7. Ratifikasi suatu kovensi atau perjanjian Internasional lainnya hanya dilakukan oleh Kepala Negara / Kepala Pemerintahan. Pasal 14 Kovensi Wina 1980 mengatur tentang kapan ratifikasi memerlukan persetujuan agar dapat mengikat. Kewenangan untuk menerima atau menolak ratifikasi melekat pada kedaulatan negara. Hukum Internasional tidak mewajibkan suatu negara untuk meratifikasi. Suatu perjanjian. Namun bila suatu negara telah meratifikasi Perjanjian Internasional maka negara tersebut akan terikat oleh Perjanjian Internasional tersebut, Sebagai konsekuensi negara yang telah meratifikasi perjanjian internasional tersebut akan terikat dan tunduk pada perjanjian internasional yang telah ditanda tangani, selama materi atau subtansi dalam perjanjian sesuai dengan ketentuan peraturan perundang undangan Nasional.Kecuali dalam perjanjian bilateral, diperlukan ratifikasi. Dalam sistem Hukum Nasional kita, ratifikasi Perjanjian Internasional diatur dalam Undang Undang No.24 Tahun 2000 tentang Perjanjian Internasional. 8. Sistem Hukum nasional Sebagai Negara merdeka yang berdaulat Indonesia telah aktif berperan dalam pergaulan hubungan Internasional dan mengadakan perjanjian-perjanjian Internasional dengan negaranegara lain, baik yang bersifat bilateral maupun multilateral. Dalam melaksanakan perjanjian-perjanjian Internasional tersebut, Indonesia menganut prinsip Primat Hukum Nasional dalam arti bahwa Hukum Nasional mempunyai kedudukan lebih tinggi daripada hukum Internasional. Dasar kewenangan presiden dalam pembuatan Perjanjian Internasional diatur dalam pasal 11 Undang-Undang dasar 1945 mengatur tentang perjanjian Internasional sebagai berikut: (1). Presiden dengan persetujuan Dewan Perwakilan Rakyat menyatakan perang, membuat perdamaian, dan perjanjian dengan Negara lain. (2). Presiden dalam membuat perjanjian Internasional lainnya yang menimbulkan akibat yang luas dan mendasar bagi kehidupan rakyat yang terkait dengan beban keuangan Negara, dan/ atau mengharuskan perubahan atau pembentukan Undang-undang harus dengan persetujuan Dewan

Perwakilan Rakyat. (3). Ketentuan lebih lanjut tentang perjajian Internasional diatur dalam Undang-undang. Berdasarkan pasal 11 ayat (3) Undang-Undang Dasar 1945 tersebut, telah diterbitkan surat Presiden nomor : 2826/Hk tentang Pengesahan Perjanjian Internasional yang berisi ketentuan ketentuan sebagai berikut:

Bila Perjanjian Internasional tersebut mengatur perjajian tentang masalah masalah yang terkait dengan politik dan kebijaksanaan Negara Republik Indonesia, Diratifikasi dengan undang undang. Dalam hal Perjanjian Internasional tersebut mengatur tentang masalah-masalah yang bersifat tehnis dan segera, diratifikasi dengan keputusan Presiden. Pada tahun 2000 surat Presiden nomor: 2826 tersebut dihapus dengan juga adanya Undang-undang nomor: 24/2000 tentang Perjanjian Internasional yang juga memuat ketentuan-ketentuan sebagaimana telah diatur dalam Surat Presiden nomor: 2826.

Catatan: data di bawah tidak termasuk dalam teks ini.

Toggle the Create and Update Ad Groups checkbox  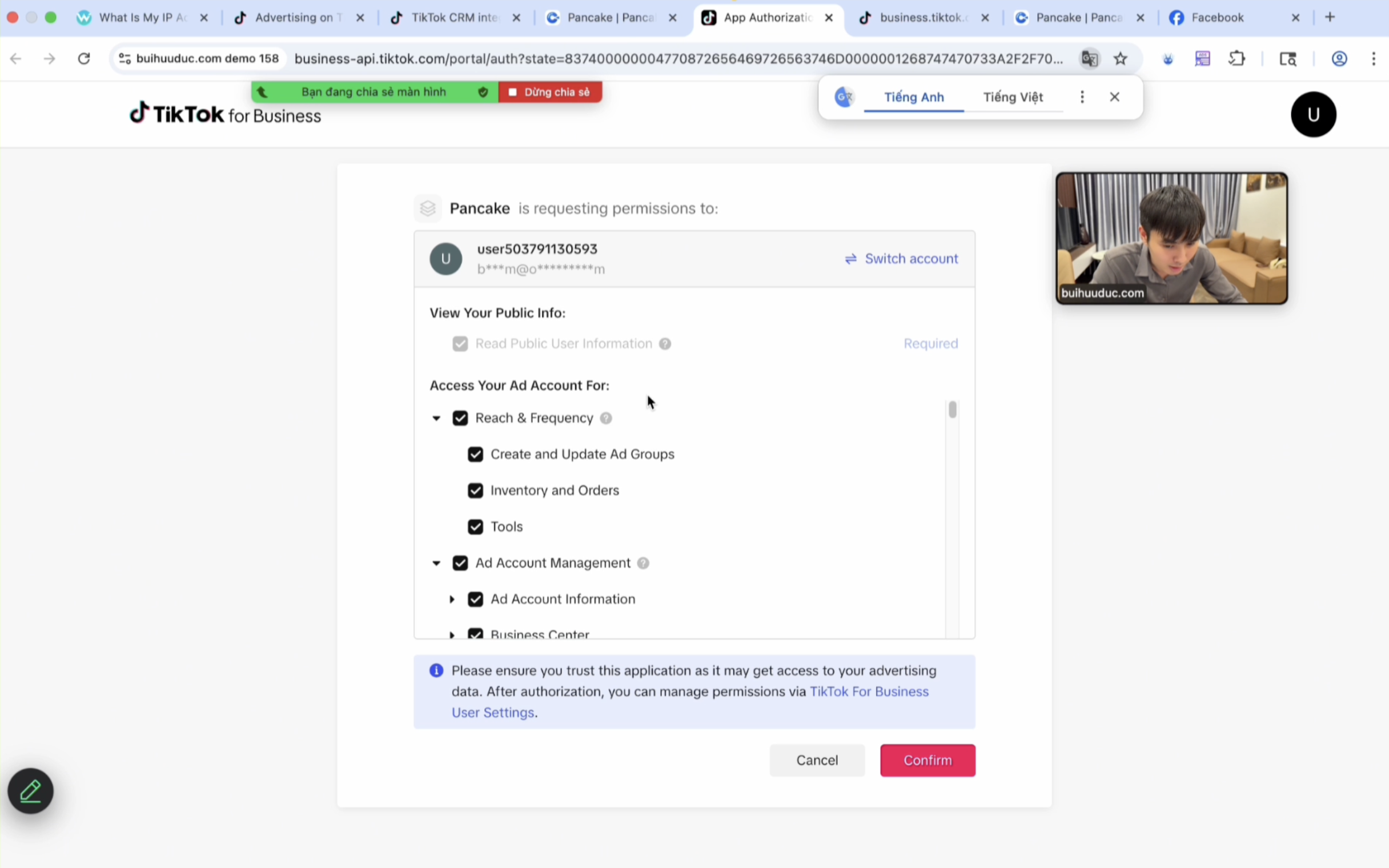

Perjanjian Internasional tidak termasuk dalam susunan jenis peraturan perundang-undangan diatur dalam Pasal 7 ayat (1) sebagai berikut: a. Undang-Undang Dasar 1945. b. Undang-Undang / Peraturan pengganti Undang-undang (Perpu). c. Peraturan Pemerintah (PP). d. Peraturan Presiden. e. Peraturan Daerah f. Peraturan Desa Tentang kedudukan Perjanjian Internasional dalam sistem peraturan perundang-undang Nasional, meskipun dalam Undang-Undang nomor: 10 tahun 2004 tentang Peraturan, Perundang-undangan tidak masuk sebagai jenis peraturan Perundang-undangan, namun perjanjian Internasional juga diakui keberadaannya dan mempunyai kekuatan mengikat sebagaimana diperintahkan oleh peraturan perundang-undangan yang lebih tinggi (pasal 7 ayat 4 undang-undang nomor 10 tahun 2004 tentang Perjajian Internasional). 9. Berdasarkan sistem Hukum Nasional kita, maka dengan meratifikasi suatu konvensi baik regional maupun multilateral, perjanjian bilateral, negara sudah terikat untuk tunduk pada ketentuan ketentuan dalam konvensi atau perjanjian tersebut. Suatu konvensi atau perjanjian internasional yang telah diratifikasi, baru dapat dilaksanakan apabila telah dimasukkan dalam suatu undang undang yang dikenal sebagai Undang Undang tentang Pengesahan Ratifikasi Perjanjian Internasional. Dalam sistem Hukum Nasional Indonesia, meskipun suatu perjanjian Internasional telah diratifikasi dengan Undang undang tentang Pengesahan Ratifikasi, tetapi perjanjian belum dapat dilaksanakan apabila tidak sesuai dengan isi ketentuan peraturan perundang undangan Nasional yang mengatur tentang materi yang sama dengan yang ditentukan dalam perjanjian yang diratifikasikan tersebut. 10. Kesimpulan

Perjanjian Internasional yang telah diratifikasikan dengan peraturan perundang undangan Nasional, diakui keberadaannya sebagai bagian dari sistem Hukum Nasional dan mempunyai kekuasaan hukum yang mengikat, setelah diatur dengan undang Undang undang Ratifikasi suatu Perjanjian Internasional. Namun dalam hal ada perbedaan isi ketentuan suatu Undang Undang Nasional dengan isi Perjanjian Internasional yang telah Diratifikasi, atau belum ada peraturan pelaksanaan Undang undang Ratifikasi suatu perjanjian, maka Perjanjian Internasional Tersebut tidak dapat dilaksanakan.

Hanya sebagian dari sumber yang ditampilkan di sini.